Kapının önüne geldiğimde duraksadım. Birçok cephede yer almıştım. Bombalar atmış, pompalı kullanmış, günlerce taramalıyı hiç bırakmadan sıkmaktan ellerimde nasırlar bırakmaştım ve fakat ellerim hiç titrememişti. Tank sürmüştüm, toma sürmüştüm, roketatar sıkmıştım, ellerimin titrediğini yine de hatırlamıyordum. Ve fakat şimdi, bir kapının önünde öylece dikilirken ellerimin titrediğini hissediyorum. Gözlerimi yumarak elimi yumruk yapıp birkaç kez geri açtım ve sırtımı duvara yaslayıp soluklanmayı denedim. Bu soktugumun yerinde ne diye yeni yetmeye dönmüştüm ki? Şu halimi karargâhtan biri görse 'komutanım' diye değil 'titrek ali' diye çağırırlardı beni. Hah, korkunç. Derin bir soluk daha alıp elimi zile götürdüm ve uyuduğundan emin olduğum için biraz basılı tutup bıraktım. Utanmasam elimi kalbime koyup bayılacağım şuraya. 32 yaşındayım ve bu denli bir heyecanı ilk kez yaşıyor olmak beni dehşete düşürüyor.

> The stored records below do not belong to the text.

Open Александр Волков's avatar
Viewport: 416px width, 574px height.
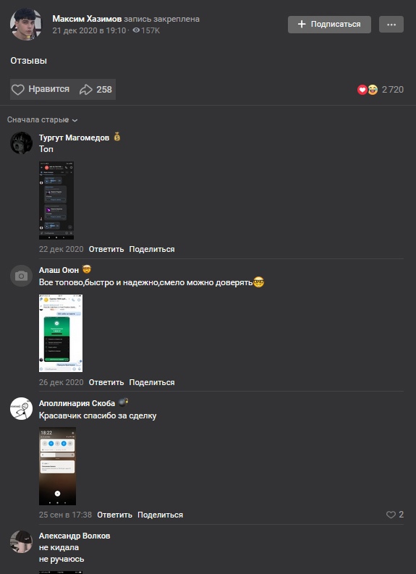point(21,541)
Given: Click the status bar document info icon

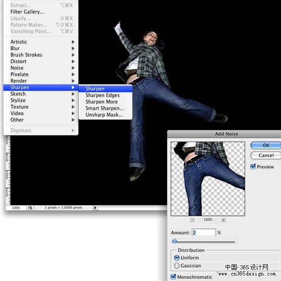Looking at the screenshot, I should 30,208.
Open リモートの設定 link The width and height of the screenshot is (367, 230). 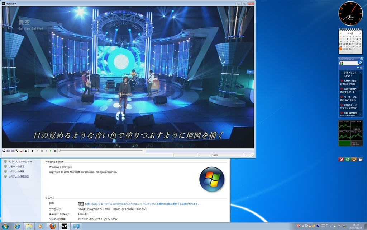point(16,167)
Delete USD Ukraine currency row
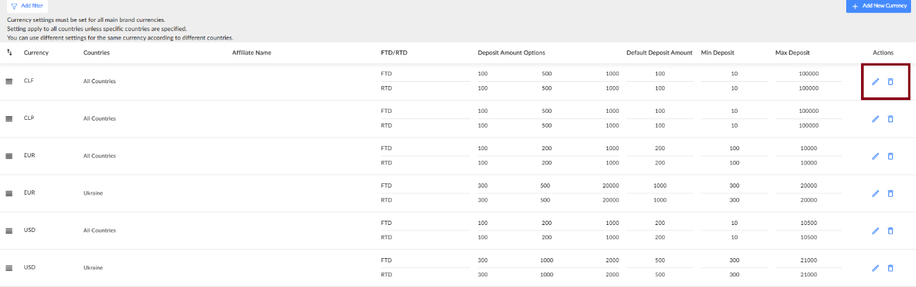916x287 pixels. [x=890, y=268]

Kapıyı birkaç kez tıklattığımda evde olmadığını düşünecektim ki içeriden patırtılar gelmeye başladı. Sanırım yere düştü... Kapının kilidinin çevrilme sesi duyulduğunda son kez elimle üzerimi düzeltip kapıya bakarak dikildim. Kapı açıldı. Yavaşça... Filmden bir sahne gibiydi. Aralandı, aralandı, aralandı ve benim küçük kızım göründü. Ah, gerçekten küçük, boy olarak... Kapıya yasalandı ve açmadığı gözlerini ufacık bir aralıkta bırakmıştı, beni görüyor muydu acaba? Sol elini sol gözüne götürüp ovarken onu inceleme fırsatı buldum. Bu kız... uzerinde uzun salaş bir tişört vardı ve o kadar... Bacakları tamamen çıplak, küçük ayakları yere basıyor, hasta olmaya pek meraklı gibi. Bu kız gerçekten tek yaşadığı evde kapıyı her çalana böyle mi açıyordu?

"Buyrun, kime bakmıştınız?"

Sesini duyduğumda gözlerimi ayaklarından alıp yüzüne kaldırım. Kaşlarım istemsizce kalkmıştı.

"Yalnız yaşayan birinin kapı çaldığında önce kimin geldiğini teyit edip öyle açması gerekmez mi kapıyı? Zorla içeri girsem ne yapabileceksin şu an mesela?"

Ona bakarken konuşmak çok zor. O kadar tatlı ve narin bir şey gibi duruyor ki ona kızmak isterken ya onu üzersem diye kendime kızıyorum. Fotoğrafta göründüğünden çok daha sevimli. Ve çok daha...

"Ne diyorsun ya?" İncelmiş sesi hâlâ uykulu olduğunu gösteriyordu, gözleri hâlâ açılmıyordu.
"Zorla içeri girme ve yapmam gereken bir şey kalmasın mesela?"

Kapıyı kapatırken son anda ayağımı araya koydum ve tekrar araladım kapıyı. Amacım onu kızdırmak değildi ki...

"Tamam tamam dur. O gözünü açıp yüzüme bak bi, serseri."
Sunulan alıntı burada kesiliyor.